### [TASKS TO COMPLETE]
1. Answer these questions about the AGILE-ACCORD study summary:
(a) Which disease are the candidate agents meant to treat?
(b) What does phase I aim to determine for each candidate?
(c) Against what is each candidate compared in phase II?
2. Copy word for word the part of the AGILE-ACCORD study summary from "Objectives: phase I" up to and including "II & III platforms.".

### [READING PASSAGE]
= = = = = = =
AGILE-ACCORD: a randomized, multicentre, seamless, adaptive phase I/II platform study to determine the optimal dose, safety and efficacy of multiple candidate agents for the treatment of COVID-19: a structured summary of a study protocol for a randomised platform trial
AGILE-ACCORD: a randomized, multicentre, seamless, adaptive phase I/II platform study to determine the optimal dose, safety and efficacy of multiple candidate agents for the treatment of COVID-19: a structured summary of a study protocol for a randomised platform trial

Objectives: phase I - To determine the optimal dose of each candidate (or combination of candidates) entered into the platform. Phase II - To determine the efficacy and safety of each candidate entered into the platform, compared to the current Standard of Care (SoC), and recommend whether it should be evaluated further in a later phase II & III platforms.
= = = = = = =
### [LISTED RECORDS]
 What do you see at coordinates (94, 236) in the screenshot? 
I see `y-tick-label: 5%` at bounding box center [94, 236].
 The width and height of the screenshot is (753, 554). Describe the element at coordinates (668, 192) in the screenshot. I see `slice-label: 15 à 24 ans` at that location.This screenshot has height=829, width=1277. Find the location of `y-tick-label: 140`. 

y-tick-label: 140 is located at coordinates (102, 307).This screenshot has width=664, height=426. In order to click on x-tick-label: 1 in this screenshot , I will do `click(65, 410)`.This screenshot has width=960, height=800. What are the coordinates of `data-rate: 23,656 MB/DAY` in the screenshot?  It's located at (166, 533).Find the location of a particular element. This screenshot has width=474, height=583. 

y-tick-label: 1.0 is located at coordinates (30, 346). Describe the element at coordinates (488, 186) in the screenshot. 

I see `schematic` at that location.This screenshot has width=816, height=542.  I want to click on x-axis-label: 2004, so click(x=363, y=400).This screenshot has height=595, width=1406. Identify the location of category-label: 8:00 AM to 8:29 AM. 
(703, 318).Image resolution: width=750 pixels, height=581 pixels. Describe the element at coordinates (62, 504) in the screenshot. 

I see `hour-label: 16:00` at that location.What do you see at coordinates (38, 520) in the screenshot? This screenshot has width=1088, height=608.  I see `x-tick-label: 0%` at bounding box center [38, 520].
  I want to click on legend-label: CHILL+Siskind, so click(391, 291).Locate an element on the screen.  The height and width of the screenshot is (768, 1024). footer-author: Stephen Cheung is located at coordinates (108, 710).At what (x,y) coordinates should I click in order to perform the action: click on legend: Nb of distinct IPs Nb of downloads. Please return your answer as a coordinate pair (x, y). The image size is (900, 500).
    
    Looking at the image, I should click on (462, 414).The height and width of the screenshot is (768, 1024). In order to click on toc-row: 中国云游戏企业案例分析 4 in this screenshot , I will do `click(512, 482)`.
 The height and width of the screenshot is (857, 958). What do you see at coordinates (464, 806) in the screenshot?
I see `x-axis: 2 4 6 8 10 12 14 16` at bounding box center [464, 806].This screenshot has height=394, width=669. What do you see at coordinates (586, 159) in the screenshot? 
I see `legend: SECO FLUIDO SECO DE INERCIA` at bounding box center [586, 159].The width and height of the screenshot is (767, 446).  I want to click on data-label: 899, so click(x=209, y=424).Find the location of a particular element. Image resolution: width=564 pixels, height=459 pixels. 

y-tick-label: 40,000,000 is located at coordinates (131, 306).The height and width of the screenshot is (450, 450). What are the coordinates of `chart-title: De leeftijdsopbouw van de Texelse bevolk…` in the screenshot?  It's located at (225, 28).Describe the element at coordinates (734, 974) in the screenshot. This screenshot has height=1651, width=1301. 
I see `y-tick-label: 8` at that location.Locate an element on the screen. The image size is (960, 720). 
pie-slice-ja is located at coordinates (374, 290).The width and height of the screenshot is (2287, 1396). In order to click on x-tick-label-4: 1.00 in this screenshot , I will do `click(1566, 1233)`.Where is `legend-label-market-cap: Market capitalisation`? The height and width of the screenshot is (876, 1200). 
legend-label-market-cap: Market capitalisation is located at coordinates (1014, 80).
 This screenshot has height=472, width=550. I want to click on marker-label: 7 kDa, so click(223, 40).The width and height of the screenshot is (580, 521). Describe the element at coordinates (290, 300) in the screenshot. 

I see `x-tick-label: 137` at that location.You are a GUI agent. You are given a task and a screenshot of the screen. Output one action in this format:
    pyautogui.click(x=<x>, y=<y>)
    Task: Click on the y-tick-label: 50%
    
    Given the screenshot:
= = = = = = =
### [EXPECTED RESULTS]
1.
(a) COVID-19.
(b) The optimal dose of each candidate, or combination of candidates, entered into the platform.
(c) The current Standard of Care (SoC).

2.
Objectives: phase I - To determine the optimal dose of each candidate (or combination of candidates) entered into the platform. Phase II - To determine the efficacy and safety of each candidate entered into the platform, compared to the current Standard of Care (SoC), and recommend whether it should be evaluated further in a later phase II & III platforms.